# Vape King Northcliff - Points system now in place!



## SlinX (11/2/15)

Hey all! 

So here is some good news for all our Northcliff customers... 
We have decided to implement a loyalty based points system!

From now on customers with an account with will get: 
5% back (in points) on ALL devices. 
2% back (in points) on ALL juices and coils.

So come on through and create an account and get your points rolling! Please note that points earned at this branch can only be used at this branch and points earned at other branches may not be used here. 

On another note we have got new stock! 
- Hurrican Vapes 
- Bombies
- Vape Elixir 
- Love Potion no.9 
- iStick 30w 
- Cloupor Mini 
- Subtank Mini 

Along with all the other awesome stuff you have come to know and love! 

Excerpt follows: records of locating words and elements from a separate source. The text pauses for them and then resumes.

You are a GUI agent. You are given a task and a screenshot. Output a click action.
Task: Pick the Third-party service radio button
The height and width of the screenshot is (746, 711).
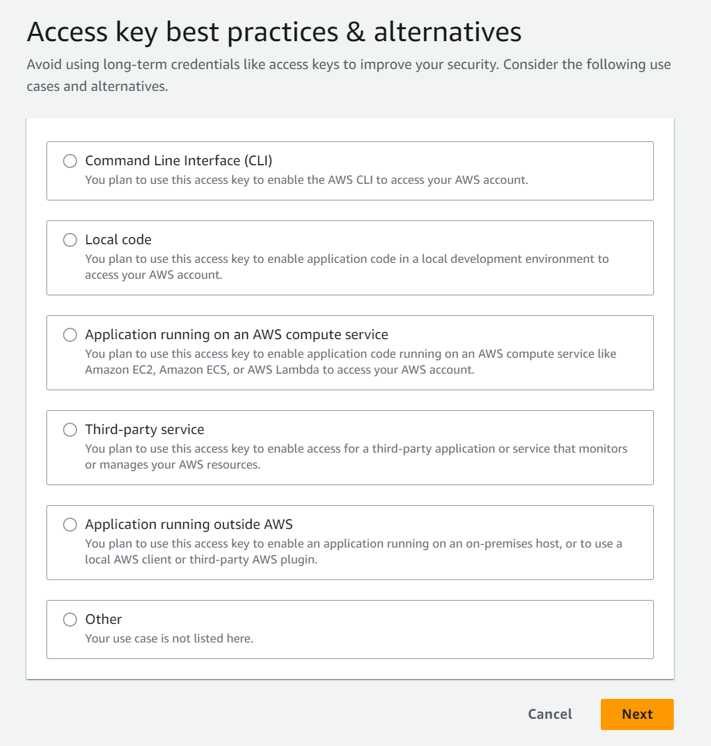[x=70, y=430]
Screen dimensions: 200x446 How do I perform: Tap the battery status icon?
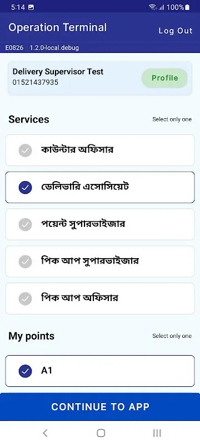point(187,7)
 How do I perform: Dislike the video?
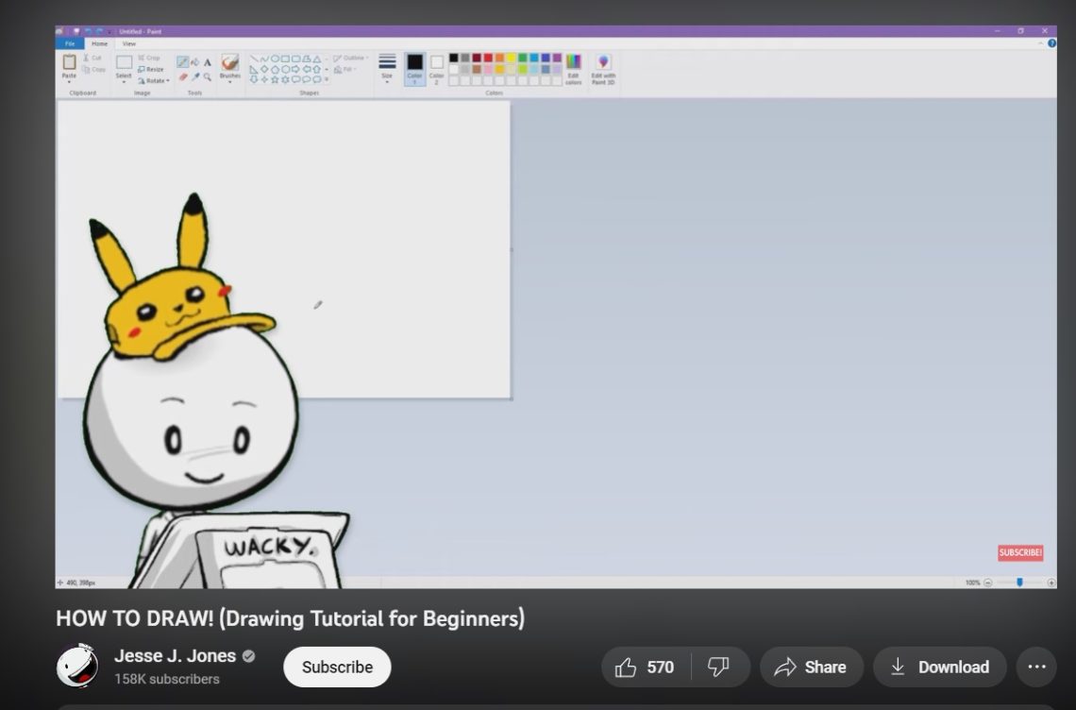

See you all soon and once again thanks so much for the support shown to Vape King Northcliff!

Reactions: Winner 2


----------



## Rafique (11/2/15)

Northcliff Vape King said:


> Hey all!
> 
> So here is some good news for all our Northcliff customers...
> We have decided to implement a loyalty based points system!
> ...




Dammit I just bought the subtank mini yesterday from you


----------



## SlinX (11/2/15)

Rafique said:


> Dammit I just bought the subtank mini yesterday from you



Sorry about that, but from now on any other items you buy from us will have a certain points value


----------